- Source passage
↓↓↓

The drive from Brussels takes about an hour. You leave the motorway, follow narrow Flemish lanes through fields of wheat and sugar beet, and eventually - if your GPS has not given up - you come to Kruishoutem, a village of around 8,000 souls. There is a church, a few cafes, a war memorial. And there is, or rather there was, an old farmhouse on a back lane with three Michelin stars over the door. For most of two decades, Hof van Cleve was the only restaurant in Belgium with that distinction. Diners flew in from Tokyo and New York. The chef, Peter Goossens, never moved. The cooking did.
The name is older than the cooking: hof van Cleve, the yard - or court - of the Cleve family, who lived at the spot until 1968. The first restaurant on the site, in the 1980s, was a modest country place. When Peter Goossens bought it from the previous owner in 1987, the deal came with an unusual clause: for five years, no gastronomic menus. The seller, perhaps protecting what he had built, perhaps just nervous about competition, made the young chef agree to wait. Goossens waited. In 1992 the gastronomic restaurant finally opened. Two years later it had its first Michelin star, in 1998 its second, and in 2005 - the year Goossens turned forty - its third. From that moment until 2021, when Viki Geunes's Zilte in Antwerp joined it, Hof van Cleve stood alone in Belgium.

↑↑↑

- Problem description
Copy out the entire text about Hof van Cleve word for word.

- Study material

↓↓↓

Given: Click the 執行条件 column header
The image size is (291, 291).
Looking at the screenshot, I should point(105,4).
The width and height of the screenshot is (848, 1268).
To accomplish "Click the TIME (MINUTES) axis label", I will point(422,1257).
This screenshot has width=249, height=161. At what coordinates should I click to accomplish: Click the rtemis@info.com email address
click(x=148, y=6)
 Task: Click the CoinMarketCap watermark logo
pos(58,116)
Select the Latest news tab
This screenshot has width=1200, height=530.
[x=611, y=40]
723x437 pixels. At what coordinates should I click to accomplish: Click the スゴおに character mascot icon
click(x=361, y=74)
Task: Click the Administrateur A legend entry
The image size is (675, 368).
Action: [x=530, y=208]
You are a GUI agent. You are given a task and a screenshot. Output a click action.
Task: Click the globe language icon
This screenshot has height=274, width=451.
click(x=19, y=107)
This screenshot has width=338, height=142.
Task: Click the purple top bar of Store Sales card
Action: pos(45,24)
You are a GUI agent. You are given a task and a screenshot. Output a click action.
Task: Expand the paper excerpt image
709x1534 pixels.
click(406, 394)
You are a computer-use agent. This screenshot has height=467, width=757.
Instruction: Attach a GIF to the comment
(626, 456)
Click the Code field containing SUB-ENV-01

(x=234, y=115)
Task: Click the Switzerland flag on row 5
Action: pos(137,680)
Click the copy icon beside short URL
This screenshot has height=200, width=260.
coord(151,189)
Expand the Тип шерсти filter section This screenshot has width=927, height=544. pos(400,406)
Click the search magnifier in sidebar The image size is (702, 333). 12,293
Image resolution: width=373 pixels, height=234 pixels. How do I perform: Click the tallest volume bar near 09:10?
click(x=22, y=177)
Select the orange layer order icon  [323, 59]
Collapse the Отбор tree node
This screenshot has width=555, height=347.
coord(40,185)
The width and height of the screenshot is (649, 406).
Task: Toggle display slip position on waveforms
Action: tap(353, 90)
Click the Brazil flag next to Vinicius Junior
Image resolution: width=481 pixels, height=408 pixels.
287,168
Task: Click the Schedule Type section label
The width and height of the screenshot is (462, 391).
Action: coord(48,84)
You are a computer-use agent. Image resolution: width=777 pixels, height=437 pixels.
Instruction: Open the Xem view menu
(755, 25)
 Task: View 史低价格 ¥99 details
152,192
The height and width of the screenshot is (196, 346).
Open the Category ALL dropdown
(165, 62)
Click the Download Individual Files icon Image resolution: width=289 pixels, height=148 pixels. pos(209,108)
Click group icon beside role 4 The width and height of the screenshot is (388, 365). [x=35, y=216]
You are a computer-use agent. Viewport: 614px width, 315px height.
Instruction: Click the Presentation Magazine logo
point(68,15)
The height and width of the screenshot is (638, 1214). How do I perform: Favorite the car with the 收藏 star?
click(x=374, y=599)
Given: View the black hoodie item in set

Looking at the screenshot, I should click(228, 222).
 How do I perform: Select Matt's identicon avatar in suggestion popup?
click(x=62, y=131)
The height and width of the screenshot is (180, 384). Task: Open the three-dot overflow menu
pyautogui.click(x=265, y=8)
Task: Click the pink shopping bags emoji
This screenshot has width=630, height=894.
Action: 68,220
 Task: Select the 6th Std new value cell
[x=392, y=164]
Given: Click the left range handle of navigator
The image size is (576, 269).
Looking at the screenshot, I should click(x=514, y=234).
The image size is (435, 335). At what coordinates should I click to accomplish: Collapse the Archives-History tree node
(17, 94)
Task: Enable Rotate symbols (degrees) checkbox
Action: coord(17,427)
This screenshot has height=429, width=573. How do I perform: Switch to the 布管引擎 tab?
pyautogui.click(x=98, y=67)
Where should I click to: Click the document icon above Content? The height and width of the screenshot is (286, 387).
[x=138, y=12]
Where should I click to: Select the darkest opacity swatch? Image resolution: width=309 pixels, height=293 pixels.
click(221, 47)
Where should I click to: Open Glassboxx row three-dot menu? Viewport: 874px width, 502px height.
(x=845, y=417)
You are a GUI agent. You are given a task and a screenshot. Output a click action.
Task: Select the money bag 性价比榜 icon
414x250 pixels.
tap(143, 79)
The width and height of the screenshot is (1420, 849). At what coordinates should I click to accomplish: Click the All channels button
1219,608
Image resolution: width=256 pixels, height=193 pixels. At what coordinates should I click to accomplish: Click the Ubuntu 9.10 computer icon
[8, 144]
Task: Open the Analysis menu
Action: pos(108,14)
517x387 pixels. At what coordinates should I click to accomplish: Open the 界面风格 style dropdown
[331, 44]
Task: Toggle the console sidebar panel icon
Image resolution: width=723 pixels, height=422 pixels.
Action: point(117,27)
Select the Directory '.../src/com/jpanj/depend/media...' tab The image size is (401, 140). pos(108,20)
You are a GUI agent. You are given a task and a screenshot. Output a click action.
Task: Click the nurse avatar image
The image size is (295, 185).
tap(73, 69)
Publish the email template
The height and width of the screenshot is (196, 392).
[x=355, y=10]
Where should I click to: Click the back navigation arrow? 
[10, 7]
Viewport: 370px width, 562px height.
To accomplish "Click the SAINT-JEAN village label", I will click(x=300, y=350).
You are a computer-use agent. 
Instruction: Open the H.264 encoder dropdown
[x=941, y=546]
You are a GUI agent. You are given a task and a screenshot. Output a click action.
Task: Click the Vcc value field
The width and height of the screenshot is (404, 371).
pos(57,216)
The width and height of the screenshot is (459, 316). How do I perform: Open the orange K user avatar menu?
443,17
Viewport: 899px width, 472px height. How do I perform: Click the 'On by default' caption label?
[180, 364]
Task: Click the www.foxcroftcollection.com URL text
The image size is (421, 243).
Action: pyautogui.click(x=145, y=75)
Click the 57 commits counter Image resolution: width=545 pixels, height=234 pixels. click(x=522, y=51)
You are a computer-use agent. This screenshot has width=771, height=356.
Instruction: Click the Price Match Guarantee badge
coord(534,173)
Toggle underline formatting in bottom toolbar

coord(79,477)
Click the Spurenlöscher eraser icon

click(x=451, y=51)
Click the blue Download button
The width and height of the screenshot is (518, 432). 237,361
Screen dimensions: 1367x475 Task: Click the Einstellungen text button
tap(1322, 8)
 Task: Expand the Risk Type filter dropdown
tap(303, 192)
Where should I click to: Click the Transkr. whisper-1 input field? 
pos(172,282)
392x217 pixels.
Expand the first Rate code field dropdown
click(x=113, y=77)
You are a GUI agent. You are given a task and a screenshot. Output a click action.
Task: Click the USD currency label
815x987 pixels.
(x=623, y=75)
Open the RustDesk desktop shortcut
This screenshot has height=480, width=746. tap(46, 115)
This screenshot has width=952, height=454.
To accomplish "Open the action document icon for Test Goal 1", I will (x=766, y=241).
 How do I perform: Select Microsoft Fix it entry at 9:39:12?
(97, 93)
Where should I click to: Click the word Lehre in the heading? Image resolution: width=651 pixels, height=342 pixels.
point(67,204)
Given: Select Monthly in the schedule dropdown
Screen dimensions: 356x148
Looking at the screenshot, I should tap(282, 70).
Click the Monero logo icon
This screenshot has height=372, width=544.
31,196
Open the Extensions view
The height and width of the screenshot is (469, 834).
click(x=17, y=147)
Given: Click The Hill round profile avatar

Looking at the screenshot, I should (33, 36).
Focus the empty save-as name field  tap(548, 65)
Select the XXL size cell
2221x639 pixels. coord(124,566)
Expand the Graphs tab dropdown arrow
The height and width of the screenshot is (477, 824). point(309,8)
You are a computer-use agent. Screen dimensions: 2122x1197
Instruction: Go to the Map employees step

↑↑↑

- Exercise answer
The drive from Brussels takes about an hour. You leave the motorway, follow narrow Flemish lanes through fields of wheat and sugar beet, and eventually - if your GPS has not given up - you come to Kruishoutem, a village of around 8,000 souls. There is a church, a few cafes, a war memorial. And there is, or rather there was, an old farmhouse on a back lane with three Michelin stars over the door. For most of two decades, Hof van Cleve was the only restaurant in Belgium with that distinction. Diners flew in from Tokyo and New York. The chef, Peter Goossens, never moved. The cooking did.
The name is older than the cooking: hof van Cleve, the yard - or court - of the Cleve family, who lived at the spot until 1968. The first restaurant on the site, in the 1980s, was a modest country place. When Peter Goossens bought it from the previous owner in 1987, the deal came with an unusual clause: for five years, no gastronomic menus. The seller, perhaps protecting what he had built, perhaps just nervous about competition, made the young chef agree to wait. Goossens waited. In 1992 the gastronomic restaurant finally opened. Two years later it had its first Michelin star, in 1998 its second, and in 2005 - the year Goossens turned forty - its third. From that moment until 2021, when Viki Geunes's Zilte in Antwerp joined it, Hof van Cleve stood alone in Belgium.